Un ataque con drones rusos contra un depósito logístico en el distrito de Bucha, al oeste de Kiev, provocó una serie de explosiones en cadena. El saldo de víctimas fatales asciende a 37, según las autoridades ucranianas.
Un ataque con drones rusos contra un depósito logístico en las afueras de Kiev, en el distrito de Bucha, provocó una serie de explosiones en cadena. El saldo de víctimas fatales asciende a 37, según informó el jefe de la administración militar de la región de Kiev, Timur Tkachenko, a través de Telegram.
El ataque se produjo poco después de las 20:00 del viernes (17:10 GMT) y alcanzó los terrenos de una empresa en la localidad de Mila. Según la oficina del fiscal general de Ucrania, en el lugar se almacenaban municiones, armas y explosivos, lo que generó detonaciones sucesivas tras el impacto inicial.
Entre los fallecidos se encuentra el alcalde de la localidad de Dmitrivska, Taras Didich, quien participaba en tareas de rescate cuando ocurrió una nueva explosión. Las autoridades evacuaron decenas de viviendas cercanas debido al riesgo de derrumbe y a los continuos estallidos.

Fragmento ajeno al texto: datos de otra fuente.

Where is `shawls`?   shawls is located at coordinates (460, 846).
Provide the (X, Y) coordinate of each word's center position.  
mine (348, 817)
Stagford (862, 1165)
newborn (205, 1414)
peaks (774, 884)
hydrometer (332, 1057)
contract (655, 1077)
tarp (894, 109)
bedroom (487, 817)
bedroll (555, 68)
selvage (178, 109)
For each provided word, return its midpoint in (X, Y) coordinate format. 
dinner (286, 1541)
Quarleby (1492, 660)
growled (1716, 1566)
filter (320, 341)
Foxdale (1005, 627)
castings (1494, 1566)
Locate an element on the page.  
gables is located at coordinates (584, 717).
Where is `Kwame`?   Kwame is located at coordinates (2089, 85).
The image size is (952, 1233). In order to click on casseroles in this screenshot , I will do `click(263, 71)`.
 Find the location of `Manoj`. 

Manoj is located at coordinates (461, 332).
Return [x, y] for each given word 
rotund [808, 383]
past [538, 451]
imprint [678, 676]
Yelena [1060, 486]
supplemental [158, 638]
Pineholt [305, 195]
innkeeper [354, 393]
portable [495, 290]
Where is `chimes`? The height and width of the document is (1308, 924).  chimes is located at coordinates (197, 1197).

El presidente ucraniano, Volodimir Zelenski, declaró en su cuenta de X que «el lugar albergaba municiones que de ningún modo tendrían que haber estado ahí». También señaló que el ataque y las detonaciones causaron daños en viviendas y en un centro para ancianos y personas con discapacidades.
La fiscalía general de Ucrania anunció la apertura de una investigación por «negligencia criminal» para determinar la legalidad del almacenamiento de materiales explosivos y si la empresa, cuyo nombre no fue revelado, contaba con los permisos necesarios.
El primer ministro ucraniano, Serguéi Koretski, afirmó en Telegram que «no se aprendieron las lecciones» tras un ataque similar en julio en la localidad de Vichnévé, también cerca de Kiev. En esa ocasión, una investigación reveló fallas en el cumplimiento de las normas por parte de la empresa propietaria del depósito.
El ataque se enmarca en la intensificación de los ataques de largo alcance entre Rusia y Ucrania, que en los últimos meses han tenido como objetivo infraestructuras logísticas, petroleras y portuarias, con un aumento de víctimas civiles.